Former Democratic gubernatorial nominee Stacey Abrams waded into a bubbling Senate confirmation fight over a judicial nominee that critics allege has supported voter suppression tactics.
In a joint statement with Andrew Gillum, who narrowly lost his gubernatorial bid in Florida, both spoke out against Thomas Farr, President Donald Trump’s pick for a North Carolina U.S. district court position.
The duo said Farr’s “record of hostility and disregard for fundamental civil rights disqualifies him for a lifetime appointment that will allow him to codify his discriminatory ideology into law.”
And they called on senators to reject his nomination when it comes up for a floor vote as soon as this week.
It was a strategic departure for Abrams, who spent much of the last year intensely focused on state-related issues while rarely commenting on debates in other states.
But as she ponders her next step - including a potential bid for U.S. Senate or a 2022 rematch for governor - she’s intent on burnishing her national profile as a voting rights advocate.
Farr offers her a juicy target. He and his law firm were hired by the Republican-controlled General Assembly to defend the congressional districts it approved in 2011. Five years later, a federal court said North Carolina’s map was racially gerrymandered.
Farr also helped defended the state’s strict voter ID law that a federal court later said disenfranchised minority voters “with almost surgical precision.”
Farr’s nomination advanced out of the Senate Judiciary Committee on a party-line vote in January. All 49 Democrats have vowed to vote against him as civil rights groups have stepped up a push to kill the nomination.
These are not the early-voting numbers that Democratic contenders in the Dec. 4 runoff want to see: The first two days of the advance voting period turned out an older, whiter electorate.
The analysis by data whiz Ryan Anderson of GeorgiaVotes.com showed nearly three-quarters of people who cast early votes are white, and more than half are over 65.
That’s bad news for John Barrow and Lindy Miller, Democratic candidates for secretary of state and Public Service Commission who were hoping to stoke a party base energized by Stacey Abrams’ near-miss in November.
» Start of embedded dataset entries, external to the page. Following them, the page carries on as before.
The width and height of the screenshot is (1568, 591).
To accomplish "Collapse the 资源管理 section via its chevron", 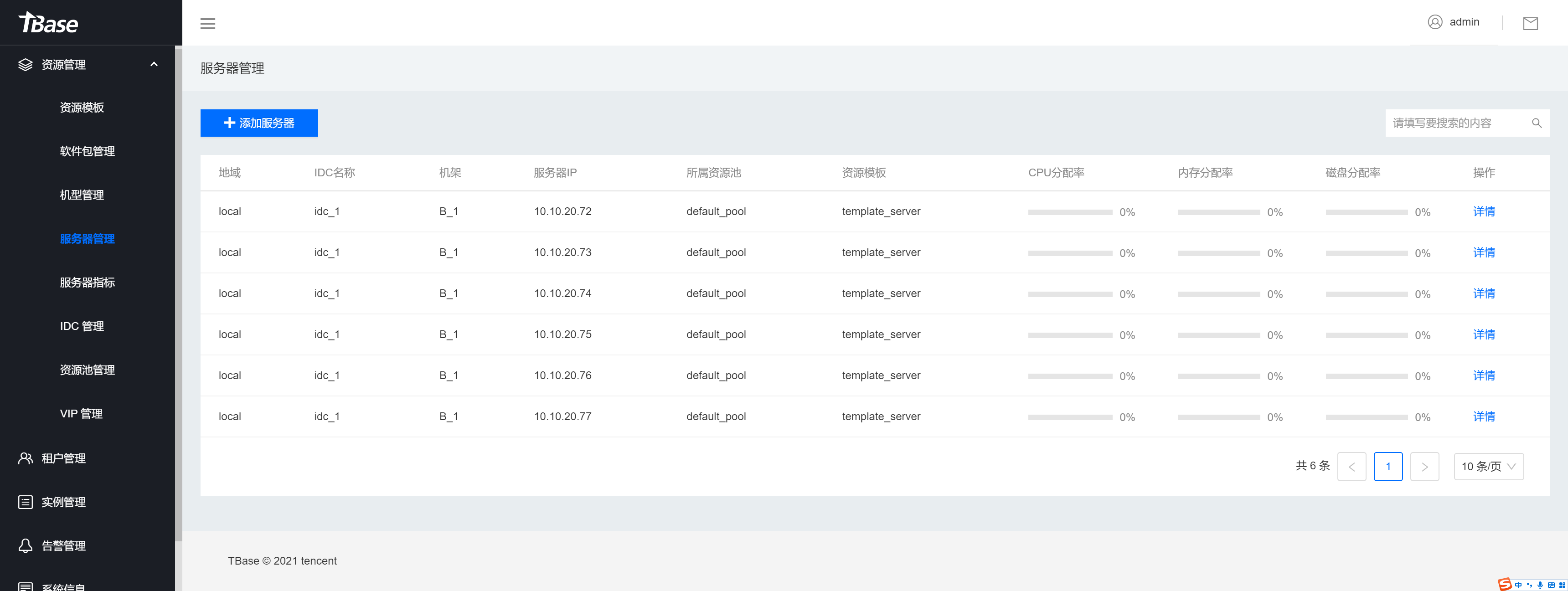I will (154, 65).
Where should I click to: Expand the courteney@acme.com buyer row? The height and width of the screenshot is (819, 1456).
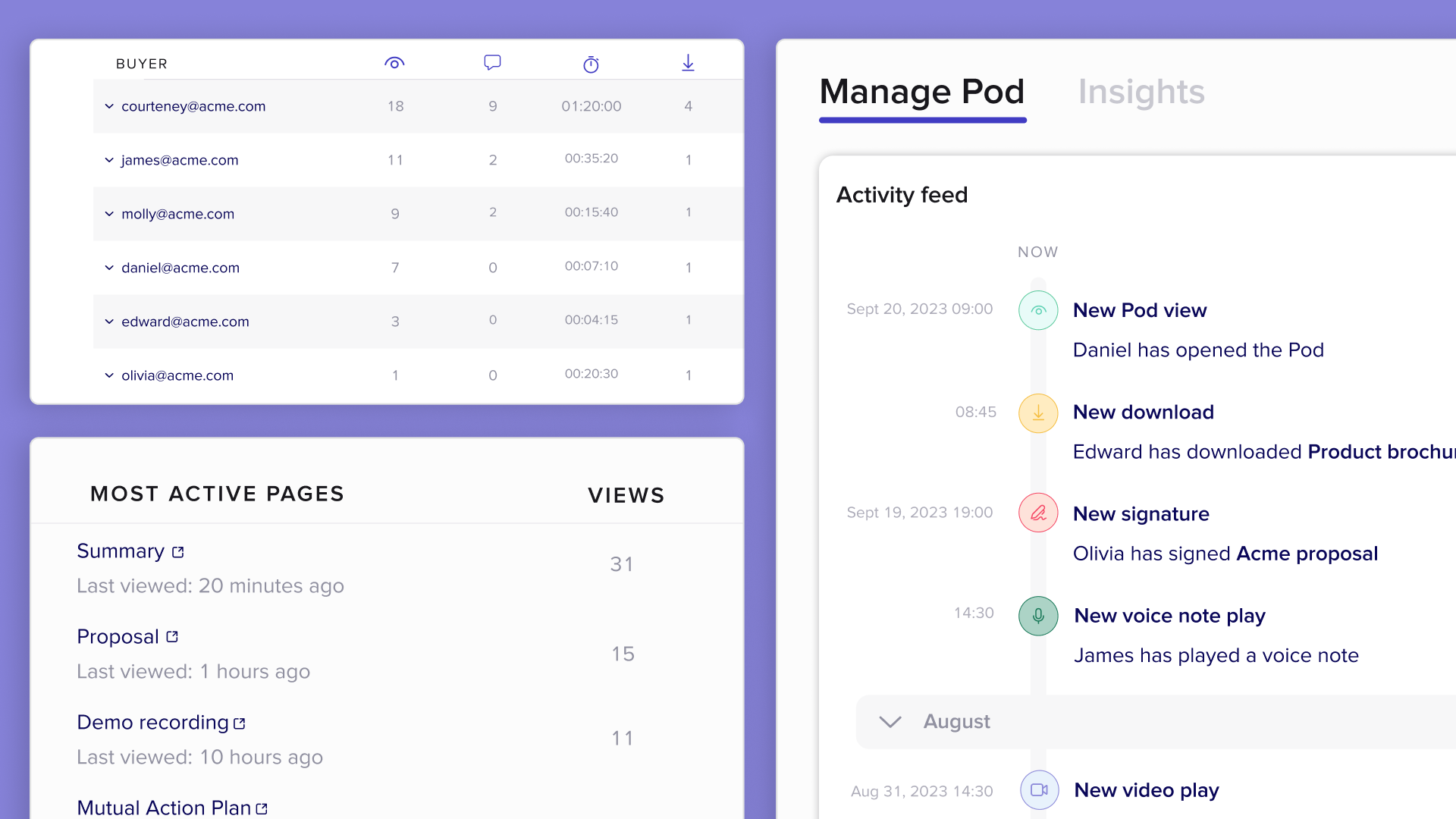pos(109,106)
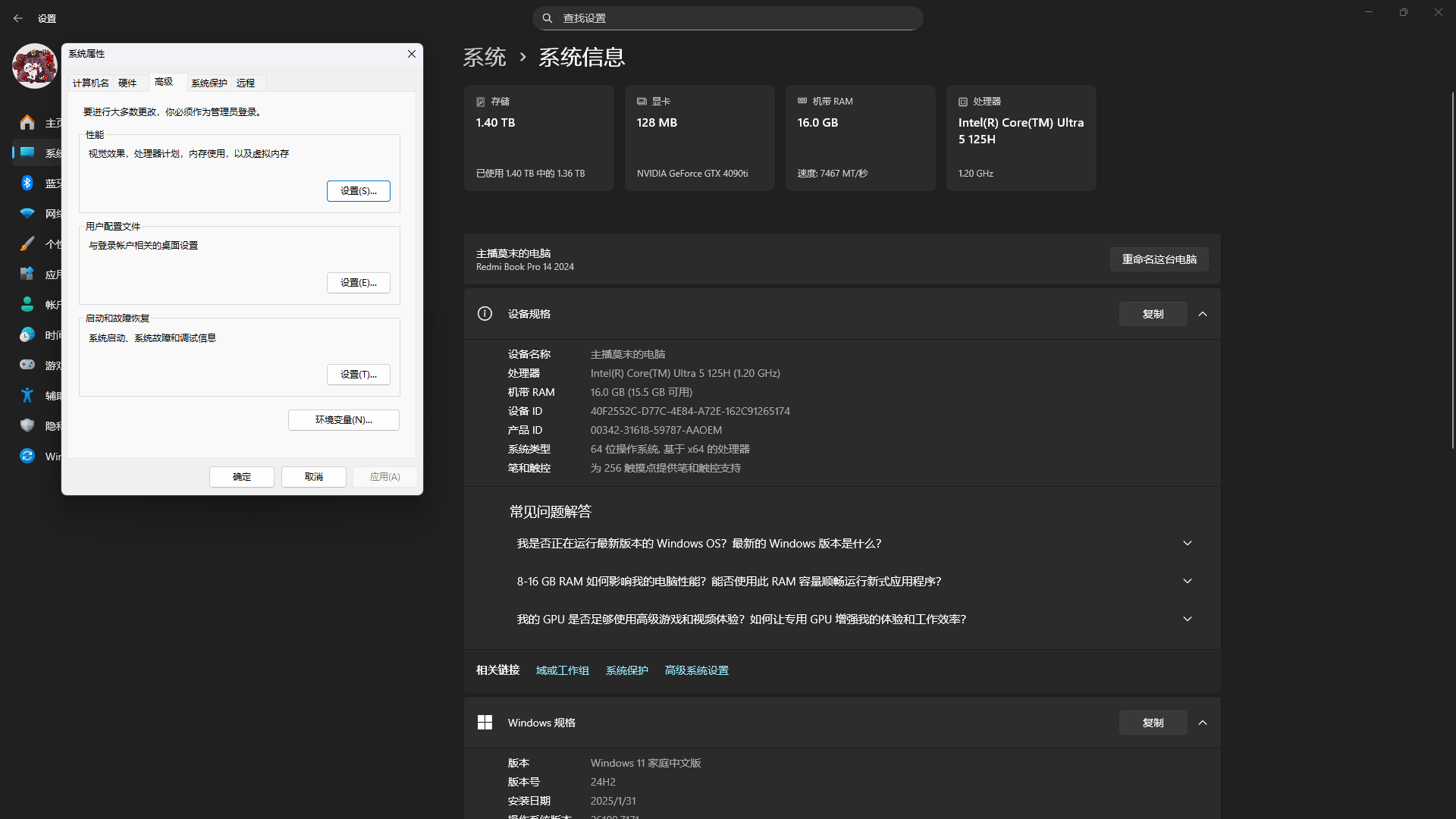Screen dimensions: 1456x819
Task: Switch to the 远程 tab
Action: [246, 83]
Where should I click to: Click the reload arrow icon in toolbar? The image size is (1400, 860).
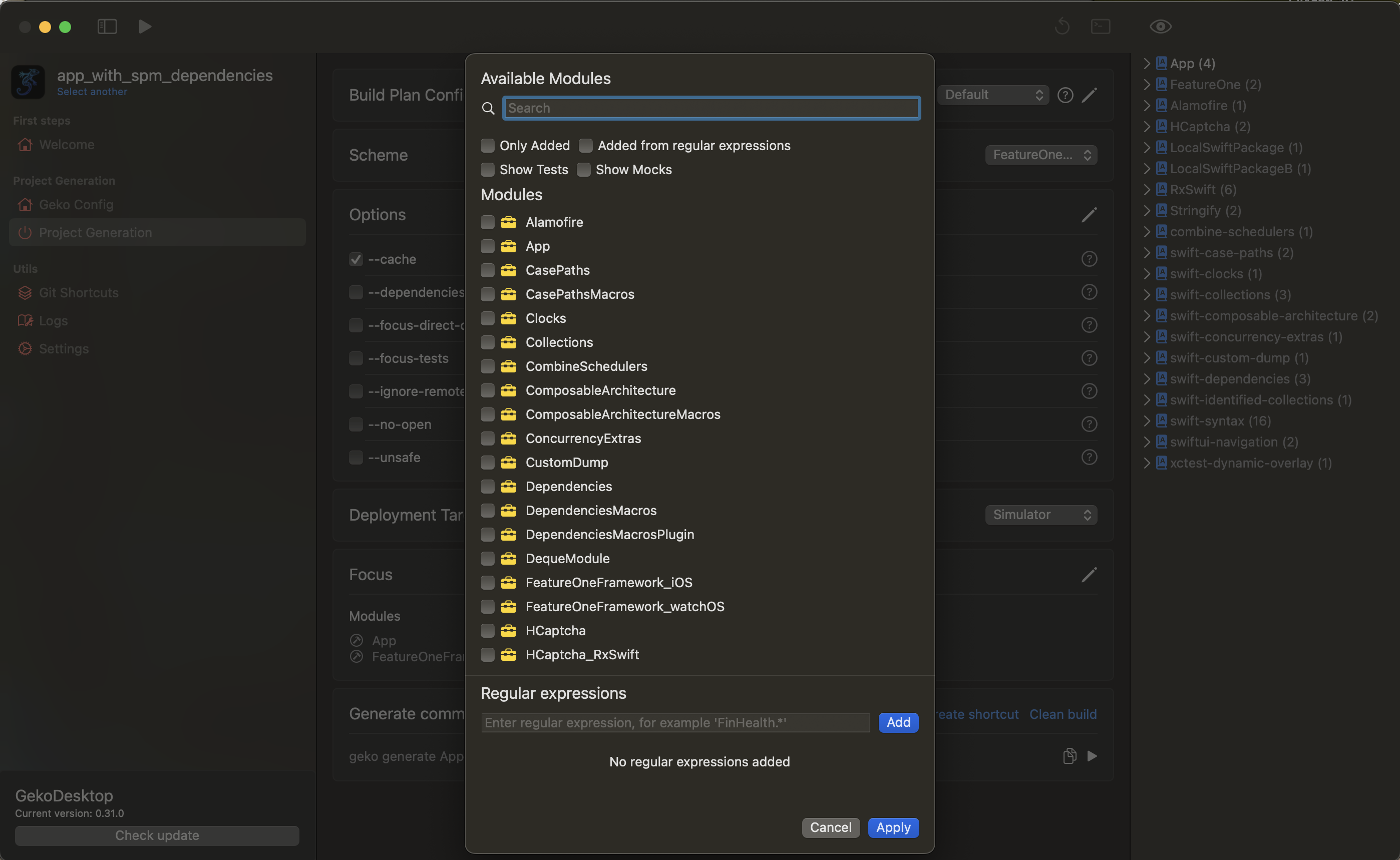[1062, 27]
Instead, there are warning signs that Democrats are tuning out the race. One of the loudest: Early voting in DeKalb County - the party’s bluest stronghold - is tepid. And turnout is not much better in other metro Atlanta counties where Democrats need to tally big margins.
We’re pretty sure we found the “scheduling conflict” that triggered Republican Brad Raffensperger to skip a long-planned Atlanta Press Club debate.
The Moultrie Observer reports that Raffensperger attended a fundraiser at a local country club around the same time as the debate.
The Johns Creek legislator claimed the “last minute nature” of the debate forced him to back out. That’s not true. The press club first sent him details of the event on Nov. 9, three weeks before it was scheduled.
The lawsuit filed Tuesday by Stacey Abrams’ new voting rights group stretches for 66 pages, but it’s at the end where you can find an interesting tidbit.
There are a dozen lawyers listed on the complaint - enough to start their own boutique firm - and many are veterans of the Bush v. Gore legal fight and other high-profile election-related feuds. Check the lawsuit out here.
This might be the #gapol party of the year: Legendary University of Georgia political science professor Charles Bullock is celebrating his 50th anniversary at Ansley Golf Club on Friday.
The event includes a “commemorative swag item” and a chance to dress up like the renowned professor in a photo booth.
(Insider’s note: Like so many other politicos, your insider was a Bullock acolyte and fondly remember one class 15 years ago featuring a visit by none other than ... Jim Galloway.)